• _WORK TO BE COMPLETED_:
Copy every record below exactly as it stands.

(Collected data entries)
++++++++++
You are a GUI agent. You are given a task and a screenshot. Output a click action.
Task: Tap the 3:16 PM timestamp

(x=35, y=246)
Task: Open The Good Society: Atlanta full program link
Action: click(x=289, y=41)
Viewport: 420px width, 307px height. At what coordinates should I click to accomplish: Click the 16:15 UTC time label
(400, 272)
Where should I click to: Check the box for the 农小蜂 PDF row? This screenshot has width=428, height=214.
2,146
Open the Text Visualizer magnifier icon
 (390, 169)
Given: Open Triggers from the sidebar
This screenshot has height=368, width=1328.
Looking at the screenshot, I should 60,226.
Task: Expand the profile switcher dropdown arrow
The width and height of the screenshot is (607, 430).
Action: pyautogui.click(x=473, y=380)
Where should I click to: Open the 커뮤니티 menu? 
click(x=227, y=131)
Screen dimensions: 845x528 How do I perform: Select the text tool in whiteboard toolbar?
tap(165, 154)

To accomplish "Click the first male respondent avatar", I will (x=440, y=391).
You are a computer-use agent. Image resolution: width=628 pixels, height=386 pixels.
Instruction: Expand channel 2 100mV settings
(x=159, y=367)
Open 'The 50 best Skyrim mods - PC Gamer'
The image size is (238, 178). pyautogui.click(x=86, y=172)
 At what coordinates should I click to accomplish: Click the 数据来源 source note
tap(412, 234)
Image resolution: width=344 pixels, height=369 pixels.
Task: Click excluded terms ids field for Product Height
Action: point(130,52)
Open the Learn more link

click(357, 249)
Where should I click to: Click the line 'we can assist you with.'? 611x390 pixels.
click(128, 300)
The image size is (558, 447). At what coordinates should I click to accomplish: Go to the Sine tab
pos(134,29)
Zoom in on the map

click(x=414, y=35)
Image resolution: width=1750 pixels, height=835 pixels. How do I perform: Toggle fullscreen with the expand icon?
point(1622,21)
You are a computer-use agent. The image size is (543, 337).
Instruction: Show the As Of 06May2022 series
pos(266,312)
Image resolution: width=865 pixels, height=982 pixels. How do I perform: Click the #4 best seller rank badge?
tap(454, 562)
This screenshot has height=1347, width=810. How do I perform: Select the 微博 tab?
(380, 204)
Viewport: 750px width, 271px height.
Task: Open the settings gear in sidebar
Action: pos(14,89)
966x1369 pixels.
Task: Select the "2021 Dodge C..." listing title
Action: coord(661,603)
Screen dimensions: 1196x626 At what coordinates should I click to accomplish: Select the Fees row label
++++++++++
• _OUTPUT_:
You are a GUI agent. You are given a task and a screenshot. Output a click action.
Task: Tap the 3:16 PM timestamp

(x=35, y=246)
Task: Open The Good Society: Atlanta full program link
Action: click(x=289, y=41)
Viewport: 420px width, 307px height. At what coordinates should I click to accomplish: Click the 16:15 UTC time label
(400, 272)
Where should I click to: Check the box for the 农小蜂 PDF row? This screenshot has width=428, height=214.
2,146
Open the Text Visualizer magnifier icon
 (390, 169)
Given: Open Triggers from the sidebar
This screenshot has height=368, width=1328.
Looking at the screenshot, I should 60,226.
Task: Expand the profile switcher dropdown arrow
The width and height of the screenshot is (607, 430).
Action: pyautogui.click(x=473, y=380)
Where should I click to: Open the 커뮤니티 menu? 
click(x=227, y=131)
Screen dimensions: 845x528 How do I perform: Select the text tool in whiteboard toolbar?
tap(165, 154)

To accomplish "Click the first male respondent avatar", I will (x=440, y=391).
You are a computer-use agent. Image resolution: width=628 pixels, height=386 pixels.
Instruction: Expand channel 2 100mV settings
(x=159, y=367)
Open 'The 50 best Skyrim mods - PC Gamer'
The image size is (238, 178). pyautogui.click(x=86, y=172)
 At what coordinates should I click to accomplish: Click the 数据来源 source note
tap(412, 234)
Image resolution: width=344 pixels, height=369 pixels.
Task: Click excluded terms ids field for Product Height
Action: point(130,52)
Open the Learn more link

click(357, 249)
Where should I click to: Click the line 'we can assist you with.'? 611x390 pixels.
click(128, 300)
The image size is (558, 447). At what coordinates should I click to accomplish: Go to the Sine tab
pos(134,29)
Zoom in on the map

click(x=414, y=35)
Image resolution: width=1750 pixels, height=835 pixels. How do I perform: Toggle fullscreen with the expand icon?
point(1622,21)
You are a computer-use agent. The image size is (543, 337).
Instruction: Show the As Of 06May2022 series
pos(266,312)
Image resolution: width=865 pixels, height=982 pixels. How do I perform: Click the #4 best seller rank badge?
tap(454, 562)
This screenshot has height=1347, width=810. How do I perform: Select the 微博 tab?
(380, 204)
Viewport: 750px width, 271px height.
Task: Open the settings gear in sidebar
Action: pos(14,89)
966x1369 pixels.
Task: Select the "2021 Dodge C..." listing title
Action: coord(661,603)
Screen dimensions: 1196x626 At what coordinates should I click to accomplish: Select the Fees row label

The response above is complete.